Convert a UUID between hyphenated, no-hyphens, URN, Base64, GUID, and language-specific formats. Accepts any common UUID representation as input.

UUID Representations Explained

A UUID is fundamentally a 128-bit number. That number can be serialised into text or binary in many ways, and different ecosystems have different conventions. Knowing which format to use - and when to convert - prevents subtle bugs and data corruption when UUIDs cross system boundaries.

Format Reference

Standard Hyphenated

8-4-4-4-12

The canonical form defined in RFC 4122. Lowercase hex with four hyphens separating five groups. Universally accepted by databases, programming languages, and APIs. Use this as the default unless you have a specific reason to use another format.

No Hyphens

32 hex chars

The same 32 hex characters without separators. Used in MySQL's UUID() function output when hyphens are stripped, in some legacy APIs, and when embedding UUIDs in environments that prohibit hyphens (e.g., certain config file parsers).

URN

urn:uuid:...

Uniform Resource Name form. Required in XML document type definitions, SOAP WS-Addressing headers, and some LDAP schema definitions. The urn:uuid: prefix is case-insensitive per RFC 4122.

Braces (Windows GUID)

{{uuid}})

Curly-brace-wrapped UUID string common in Windows Registry, COM/DCOM GUIDs, and .NET. The Guid.Parse() and Guid.ToString("B") methods produce and consume this format in C#.

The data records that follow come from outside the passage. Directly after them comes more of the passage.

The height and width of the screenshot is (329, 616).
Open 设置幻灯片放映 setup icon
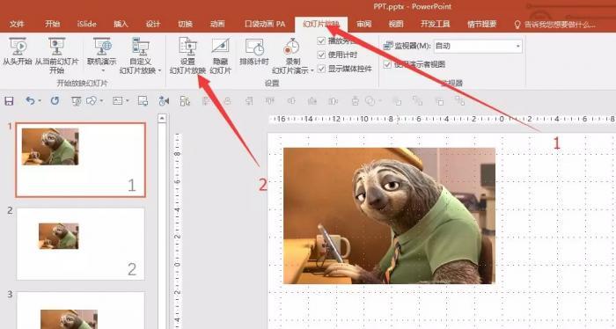click(187, 47)
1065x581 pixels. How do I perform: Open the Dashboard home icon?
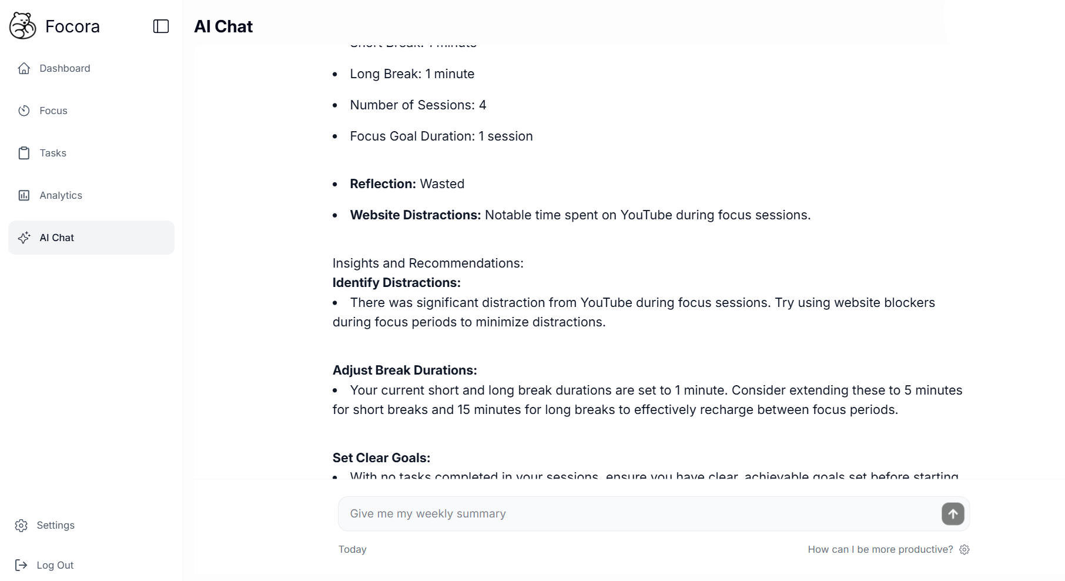(24, 68)
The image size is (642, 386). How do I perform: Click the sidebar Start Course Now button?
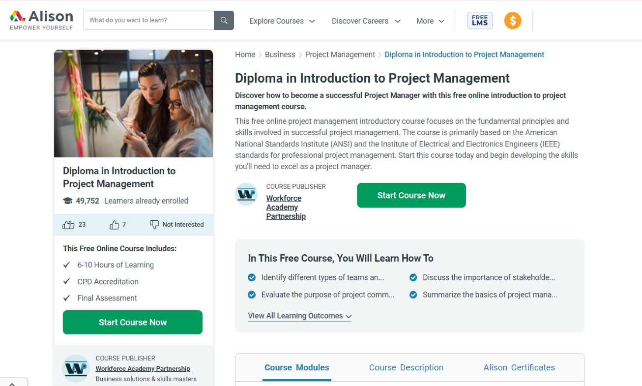point(133,322)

Microsoft GUID (byte-swapped)

mixed-endian binary

SQL Server's uniqueidentifier type stores the first three UUID fields in little-endian byte order and the last two in big-endian. This matters when comparing UUIDs between SQL Server and systems that use standard big-endian byte order. The Guid structure in .NET on Windows uses this mixed-endian layout internally.

Base64 / Base64url

22 or 24 chars

RFC 4648 Base64 encoding of the 16-byte UUID produces 24 characters with == padding. URL-safe Base64 (using -_ instead of +/) without padding yields 22 characters, suitable for JWT claims, URL path segments, and compact storage in JSON.

Language-Specific Literals

Most languages and database drivers accept UUIDs as strings but have idiomatic constructor or literal forms:

C# / .NET

new Guid("...") or Guid.Parse("..."). The Guid struct accepts all common formats: hyphenated, no-hyphens, braces, and parentheses.

Java

UUID.fromString("...") requires the hyphenated format. UUID.randomUUID() generates a v4 UUID. JPA and Hibernate map java.util.UUID to database UUID columns automatically.

PostgreSQL

The ::uuid cast accepts the hyphenated string. gen_random_uuid() (PostgreSQL 13+) generates v4 UUIDs natively. UUID literals in SQL do not require quotes when cast explicitly.